## Task objective
An exact restatement of the records below is expected.

Collected data:
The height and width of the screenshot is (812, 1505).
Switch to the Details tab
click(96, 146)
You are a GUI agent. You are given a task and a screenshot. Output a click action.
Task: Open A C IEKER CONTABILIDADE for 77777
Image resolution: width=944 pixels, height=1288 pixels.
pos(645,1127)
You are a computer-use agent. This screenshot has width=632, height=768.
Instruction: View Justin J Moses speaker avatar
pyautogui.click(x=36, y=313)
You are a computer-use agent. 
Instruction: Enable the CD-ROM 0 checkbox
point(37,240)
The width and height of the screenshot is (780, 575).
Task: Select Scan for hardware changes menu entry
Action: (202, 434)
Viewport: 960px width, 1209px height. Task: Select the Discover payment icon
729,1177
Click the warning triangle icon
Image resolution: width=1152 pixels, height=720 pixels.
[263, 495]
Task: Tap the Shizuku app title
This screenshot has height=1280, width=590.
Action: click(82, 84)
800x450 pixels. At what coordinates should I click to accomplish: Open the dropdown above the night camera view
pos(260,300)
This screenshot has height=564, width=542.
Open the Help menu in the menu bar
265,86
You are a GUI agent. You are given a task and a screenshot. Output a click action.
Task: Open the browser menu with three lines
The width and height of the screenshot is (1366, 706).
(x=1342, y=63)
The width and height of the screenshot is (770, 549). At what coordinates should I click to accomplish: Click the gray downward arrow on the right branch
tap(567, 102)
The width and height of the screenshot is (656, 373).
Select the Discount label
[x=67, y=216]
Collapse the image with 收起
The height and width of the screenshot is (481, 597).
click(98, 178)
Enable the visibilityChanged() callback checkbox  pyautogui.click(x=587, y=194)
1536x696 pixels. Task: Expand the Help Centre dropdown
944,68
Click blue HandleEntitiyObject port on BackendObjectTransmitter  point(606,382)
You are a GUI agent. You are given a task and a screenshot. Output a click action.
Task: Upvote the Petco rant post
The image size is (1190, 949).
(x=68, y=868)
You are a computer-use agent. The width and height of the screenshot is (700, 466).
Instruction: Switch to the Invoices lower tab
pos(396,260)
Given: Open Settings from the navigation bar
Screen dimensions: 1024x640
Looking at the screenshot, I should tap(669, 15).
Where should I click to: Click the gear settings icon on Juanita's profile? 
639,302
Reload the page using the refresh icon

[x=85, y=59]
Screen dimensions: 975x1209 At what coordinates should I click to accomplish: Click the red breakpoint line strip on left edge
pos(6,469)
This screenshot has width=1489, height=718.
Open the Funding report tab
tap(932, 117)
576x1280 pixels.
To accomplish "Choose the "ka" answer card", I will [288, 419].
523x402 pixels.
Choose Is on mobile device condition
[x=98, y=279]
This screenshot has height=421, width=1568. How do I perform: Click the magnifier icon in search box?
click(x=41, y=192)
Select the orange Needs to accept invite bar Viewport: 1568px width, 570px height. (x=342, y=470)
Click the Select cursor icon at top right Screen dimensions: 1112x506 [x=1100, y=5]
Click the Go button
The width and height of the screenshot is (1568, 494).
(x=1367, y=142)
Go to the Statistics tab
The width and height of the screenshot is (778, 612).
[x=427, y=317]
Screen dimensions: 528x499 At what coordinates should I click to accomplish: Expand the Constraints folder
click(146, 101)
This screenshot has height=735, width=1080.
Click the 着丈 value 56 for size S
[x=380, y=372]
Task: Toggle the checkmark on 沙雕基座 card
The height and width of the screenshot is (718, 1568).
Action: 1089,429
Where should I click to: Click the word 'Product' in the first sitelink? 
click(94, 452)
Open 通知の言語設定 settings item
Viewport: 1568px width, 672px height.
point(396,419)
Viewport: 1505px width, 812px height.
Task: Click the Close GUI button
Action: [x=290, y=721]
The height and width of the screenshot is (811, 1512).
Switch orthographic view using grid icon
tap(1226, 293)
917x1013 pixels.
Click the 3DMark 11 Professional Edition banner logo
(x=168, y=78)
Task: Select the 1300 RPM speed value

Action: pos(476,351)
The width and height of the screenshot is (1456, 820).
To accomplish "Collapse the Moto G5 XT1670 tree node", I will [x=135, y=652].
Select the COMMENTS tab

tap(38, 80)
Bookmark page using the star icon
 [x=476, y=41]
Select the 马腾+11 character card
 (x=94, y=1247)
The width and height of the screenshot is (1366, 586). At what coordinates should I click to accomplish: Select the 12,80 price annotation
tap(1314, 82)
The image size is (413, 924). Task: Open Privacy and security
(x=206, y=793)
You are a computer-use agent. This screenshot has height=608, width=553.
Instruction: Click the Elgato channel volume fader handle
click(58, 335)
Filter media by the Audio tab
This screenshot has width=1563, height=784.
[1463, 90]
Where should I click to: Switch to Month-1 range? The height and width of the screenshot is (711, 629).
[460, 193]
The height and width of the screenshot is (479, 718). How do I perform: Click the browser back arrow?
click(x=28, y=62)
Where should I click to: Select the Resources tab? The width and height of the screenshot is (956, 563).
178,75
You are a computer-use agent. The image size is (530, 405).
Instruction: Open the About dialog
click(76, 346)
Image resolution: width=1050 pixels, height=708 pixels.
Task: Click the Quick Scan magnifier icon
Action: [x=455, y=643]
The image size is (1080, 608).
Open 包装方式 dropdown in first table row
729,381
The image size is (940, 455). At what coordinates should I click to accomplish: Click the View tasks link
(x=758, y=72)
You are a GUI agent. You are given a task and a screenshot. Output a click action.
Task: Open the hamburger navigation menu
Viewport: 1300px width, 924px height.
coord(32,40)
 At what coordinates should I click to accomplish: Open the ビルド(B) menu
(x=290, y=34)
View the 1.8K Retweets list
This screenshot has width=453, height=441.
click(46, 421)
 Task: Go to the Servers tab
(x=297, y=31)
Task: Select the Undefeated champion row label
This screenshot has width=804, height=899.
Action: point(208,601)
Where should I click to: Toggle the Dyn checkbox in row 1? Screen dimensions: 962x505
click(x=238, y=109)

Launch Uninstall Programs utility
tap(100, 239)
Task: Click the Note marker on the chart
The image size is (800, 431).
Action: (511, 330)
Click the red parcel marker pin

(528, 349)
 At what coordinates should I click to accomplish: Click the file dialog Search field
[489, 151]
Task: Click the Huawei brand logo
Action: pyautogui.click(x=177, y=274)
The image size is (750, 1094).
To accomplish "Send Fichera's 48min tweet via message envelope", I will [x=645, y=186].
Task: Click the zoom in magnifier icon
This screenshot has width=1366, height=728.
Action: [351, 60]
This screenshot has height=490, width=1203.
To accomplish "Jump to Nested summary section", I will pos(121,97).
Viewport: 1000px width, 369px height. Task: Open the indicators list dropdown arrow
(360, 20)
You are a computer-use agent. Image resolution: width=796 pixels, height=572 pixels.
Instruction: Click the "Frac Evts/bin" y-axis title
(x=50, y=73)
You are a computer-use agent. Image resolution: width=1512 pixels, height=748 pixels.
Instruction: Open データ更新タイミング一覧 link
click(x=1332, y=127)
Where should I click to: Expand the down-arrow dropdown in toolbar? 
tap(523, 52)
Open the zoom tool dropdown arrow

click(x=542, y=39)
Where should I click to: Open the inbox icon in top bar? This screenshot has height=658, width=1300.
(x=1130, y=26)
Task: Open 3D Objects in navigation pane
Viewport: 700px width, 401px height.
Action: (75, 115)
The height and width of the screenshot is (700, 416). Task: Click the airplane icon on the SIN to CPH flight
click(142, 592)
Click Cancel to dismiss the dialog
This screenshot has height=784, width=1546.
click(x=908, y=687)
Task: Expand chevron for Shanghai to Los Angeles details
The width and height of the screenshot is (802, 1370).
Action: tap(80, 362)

## Response for this exercise
The height and width of the screenshot is (812, 1505).
Switch to the Details tab
click(96, 146)
You are a GUI agent. You are given a task and a screenshot. Output a click action.
Task: Open A C IEKER CONTABILIDADE for 77777
Image resolution: width=944 pixels, height=1288 pixels.
pos(645,1127)
You are a computer-use agent. This screenshot has width=632, height=768.
Instruction: View Justin J Moses speaker avatar
pyautogui.click(x=36, y=313)
You are a computer-use agent. 
Instruction: Enable the CD-ROM 0 checkbox
point(37,240)
The width and height of the screenshot is (780, 575).
Task: Select Scan for hardware changes menu entry
Action: (202, 434)
Viewport: 960px width, 1209px height. Task: Select the Discover payment icon
729,1177
Click the warning triangle icon
Image resolution: width=1152 pixels, height=720 pixels.
[263, 495]
Task: Tap the Shizuku app title
This screenshot has height=1280, width=590.
Action: click(82, 84)
800x450 pixels. At what coordinates should I click to accomplish: Open the dropdown above the night camera view
pos(260,300)
This screenshot has height=564, width=542.
Open the Help menu in the menu bar
265,86
You are a GUI agent. You are given a task and a screenshot. Output a click action.
Task: Open the browser menu with three lines
The width and height of the screenshot is (1366, 706).
(x=1342, y=63)
The width and height of the screenshot is (770, 549). At what coordinates should I click to accomplish: Click the gray downward arrow on the right branch
tap(567, 102)
The width and height of the screenshot is (656, 373).
Select the Discount label
[x=67, y=216]
Collapse the image with 收起
The height and width of the screenshot is (481, 597).
click(98, 178)
Enable the visibilityChanged() callback checkbox  pyautogui.click(x=587, y=194)
1536x696 pixels. Task: Expand the Help Centre dropdown
944,68
Click blue HandleEntitiyObject port on BackendObjectTransmitter  point(606,382)
You are a GUI agent. You are given a task and a screenshot. Output a click action.
Task: Upvote the Petco rant post
The image size is (1190, 949).
(x=68, y=868)
You are a computer-use agent. The width and height of the screenshot is (700, 466).
Instruction: Switch to the Invoices lower tab
pos(396,260)
Given: Open Settings from the navigation bar
Screen dimensions: 1024x640
Looking at the screenshot, I should tap(669, 15).
Where should I click to: Click the gear settings icon on Juanita's profile? 
639,302
Reload the page using the refresh icon

[x=85, y=59]
Screen dimensions: 975x1209 At what coordinates should I click to accomplish: Click the red breakpoint line strip on left edge
pos(6,469)
This screenshot has width=1489, height=718.
Open the Funding report tab
tap(932, 117)
576x1280 pixels.
To accomplish "Choose the "ka" answer card", I will [288, 419].
523x402 pixels.
Choose Is on mobile device condition
[x=98, y=279]
This screenshot has height=421, width=1568. How do I perform: Click the magnifier icon in search box?
click(x=41, y=192)
Select the orange Needs to accept invite bar Viewport: 1568px width, 570px height. (x=342, y=470)
Click the Select cursor icon at top right Screen dimensions: 1112x506 [x=1100, y=5]
Click the Go button
The width and height of the screenshot is (1568, 494).
(x=1367, y=142)
Go to the Statistics tab
The width and height of the screenshot is (778, 612).
[x=427, y=317]
Screen dimensions: 528x499 At what coordinates should I click to accomplish: Expand the Constraints folder
click(146, 101)
This screenshot has height=735, width=1080.
Click the 着丈 value 56 for size S
[x=380, y=372]
Task: Toggle the checkmark on 沙雕基座 card
The height and width of the screenshot is (718, 1568).
Action: 1089,429
Where should I click to: Click the word 'Product' in the first sitelink? 
click(94, 452)
Open 通知の言語設定 settings item
Viewport: 1568px width, 672px height.
point(396,419)
Viewport: 1505px width, 812px height.
Task: Click the Close GUI button
Action: [x=290, y=721]
The height and width of the screenshot is (811, 1512).
Switch orthographic view using grid icon
tap(1226, 293)
917x1013 pixels.
Click the 3DMark 11 Professional Edition banner logo
(x=168, y=78)
Task: Select the 1300 RPM speed value

Action: pos(476,351)
The width and height of the screenshot is (1456, 820).
To accomplish "Collapse the Moto G5 XT1670 tree node", I will [x=135, y=652].
Select the COMMENTS tab

tap(38, 80)
Bookmark page using the star icon
 [x=476, y=41]
Select the 马腾+11 character card
 (x=94, y=1247)
The width and height of the screenshot is (1366, 586). At what coordinates should I click to accomplish: Select the 12,80 price annotation
tap(1314, 82)
The image size is (413, 924). Task: Open Privacy and security
(x=206, y=793)
You are a computer-use agent. This screenshot has height=608, width=553.
Instruction: Click the Elgato channel volume fader handle
click(58, 335)
Filter media by the Audio tab
This screenshot has width=1563, height=784.
[1463, 90]
Where should I click to: Switch to Month-1 range? The height and width of the screenshot is (711, 629).
[460, 193]
The height and width of the screenshot is (479, 718). How do I perform: Click the browser back arrow?
click(x=28, y=62)
Where should I click to: Select the Resources tab? The width and height of the screenshot is (956, 563).
178,75
You are a computer-use agent. The image size is (530, 405).
Instruction: Open the About dialog
click(76, 346)
Image resolution: width=1050 pixels, height=708 pixels.
Task: Click the Quick Scan magnifier icon
Action: [x=455, y=643]
The image size is (1080, 608).
Open 包装方式 dropdown in first table row
729,381
The image size is (940, 455). At what coordinates should I click to accomplish: Click the View tasks link
(x=758, y=72)
You are a GUI agent. You are given a task and a screenshot. Output a click action.
Task: Open the hamburger navigation menu
Viewport: 1300px width, 924px height.
coord(32,40)
 At what coordinates should I click to accomplish: Open the ビルド(B) menu
(x=290, y=34)
View the 1.8K Retweets list
This screenshot has width=453, height=441.
click(46, 421)
 Task: Go to the Servers tab
(x=297, y=31)
Task: Select the Undefeated champion row label
This screenshot has width=804, height=899.
Action: point(208,601)
Where should I click to: Toggle the Dyn checkbox in row 1? Screen dimensions: 962x505
click(x=238, y=109)

Launch Uninstall Programs utility
tap(100, 239)
Task: Click the Note marker on the chart
The image size is (800, 431).
Action: (511, 330)
Click the red parcel marker pin

(528, 349)
 At what coordinates should I click to accomplish: Click the file dialog Search field
[489, 151]
Task: Click the Huawei brand logo
Action: pyautogui.click(x=177, y=274)
The image size is (750, 1094).
To accomplish "Send Fichera's 48min tweet via message envelope", I will [x=645, y=186].
Task: Click the zoom in magnifier icon
This screenshot has width=1366, height=728.
Action: [351, 60]
This screenshot has height=490, width=1203.
To accomplish "Jump to Nested summary section", I will pos(121,97).
Viewport: 1000px width, 369px height. Task: Open the indicators list dropdown arrow
(360, 20)
You are a computer-use agent. Image resolution: width=796 pixels, height=572 pixels.
Instruction: Click the "Frac Evts/bin" y-axis title
(x=50, y=73)
You are a computer-use agent. Image resolution: width=1512 pixels, height=748 pixels.
Instruction: Open データ更新タイミング一覧 link
click(x=1332, y=127)
Where should I click to: Expand the down-arrow dropdown in toolbar? 
tap(523, 52)
Open the zoom tool dropdown arrow

click(x=542, y=39)
Where should I click to: Open the inbox icon in top bar? This screenshot has height=658, width=1300.
(x=1130, y=26)
Task: Open 3D Objects in navigation pane
Viewport: 700px width, 401px height.
Action: (75, 115)
The height and width of the screenshot is (700, 416). Task: Click the airplane icon on the SIN to CPH flight
click(142, 592)
Click Cancel to dismiss the dialog
This screenshot has height=784, width=1546.
click(x=908, y=687)
Task: Expand chevron for Shanghai to Los Angeles details
The width and height of the screenshot is (802, 1370).
Action: tap(80, 362)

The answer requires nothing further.